“I’m almost as tall as you.”
I scoot away from her as fast as I can before she can prove it to me. I know how tall she is. I’ve been startled the last few times she’s walked into the kitchen as I’m making her lunch. I refrain from saying anything. I’m in complete denial of her impending teen years.
The other day, we went for a bike ride at the marshlands after school. Driving up to the pick up spot at the front of the school, I didn’t notice it so much. She jumped in the car and told me she was hungry. Again. She’s always hungry these days. “That’s what happens during growth spurts,” she reminds me. I know this. I see how tall she’s getting. Like I said, I’m in denial.
We ride the trail along the marsh and down to the horses on the other end of the path. It's a beautiful day and I could ride forever, but I have to get back to make dinner before the play that night.
It's only then that I notice it. As we head back towards the beach, the salty wind is whipping her sunlit sandy brown waves back off of her shoulders. And then I'm startled at how much she looks like L. For a moment, I pretended it is her... and that all was well.
But it's not.
This girl with knobby elbows bobbing at the handle bars as she glides through the sun, riding towards the ocean... she is the little girl who is here now.
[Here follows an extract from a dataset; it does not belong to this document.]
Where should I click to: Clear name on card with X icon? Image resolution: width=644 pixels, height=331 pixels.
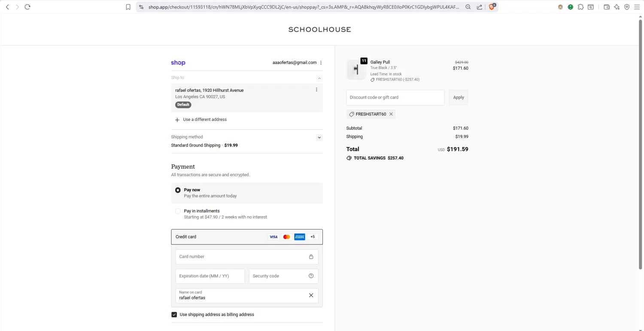point(311,295)
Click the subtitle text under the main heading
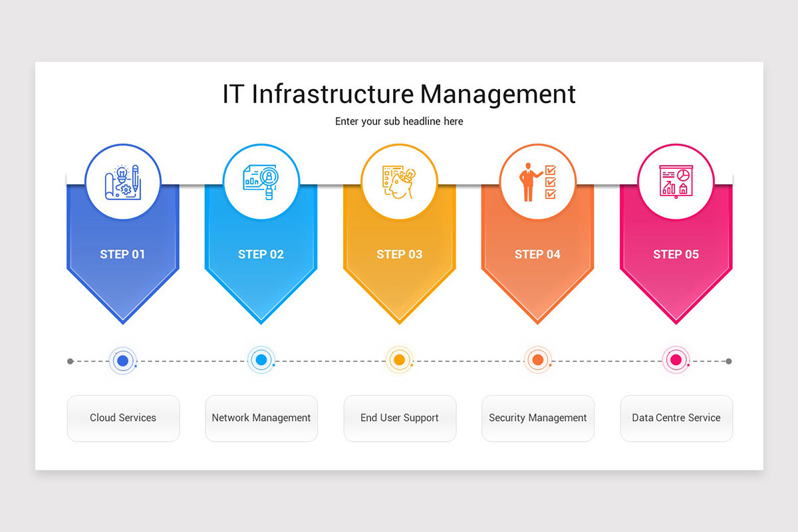The height and width of the screenshot is (532, 798). [x=399, y=121]
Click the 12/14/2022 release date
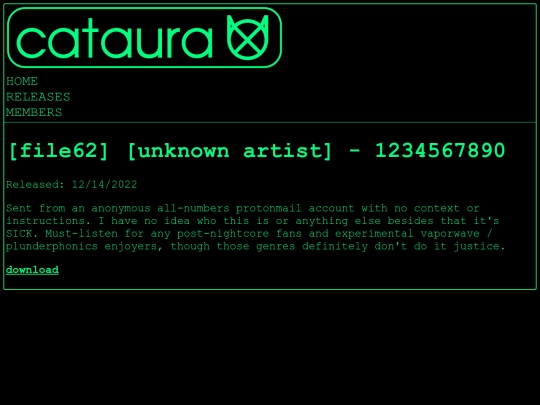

And I am here now, riding with her. Denying her my presence because of my “what if” day dreams is too unfair to both of us.
She is taller now. As tall as L was when things started to go bad. But this is a totally different experience. She is different. I am different. Our family is different. I feel as though I have the results of a social experiment on the family and I want to tell people how to do things better. But I know that I can't because we are ALL different. We parent the best we can with the resources we have at the time.
Some days we fail miserably.
We struggle and we love and we stitch our families together when the seams begin to pull apart. Sometimes, I look up and see my own mother's face in the mirror. I wonder how she felt when I grew tall.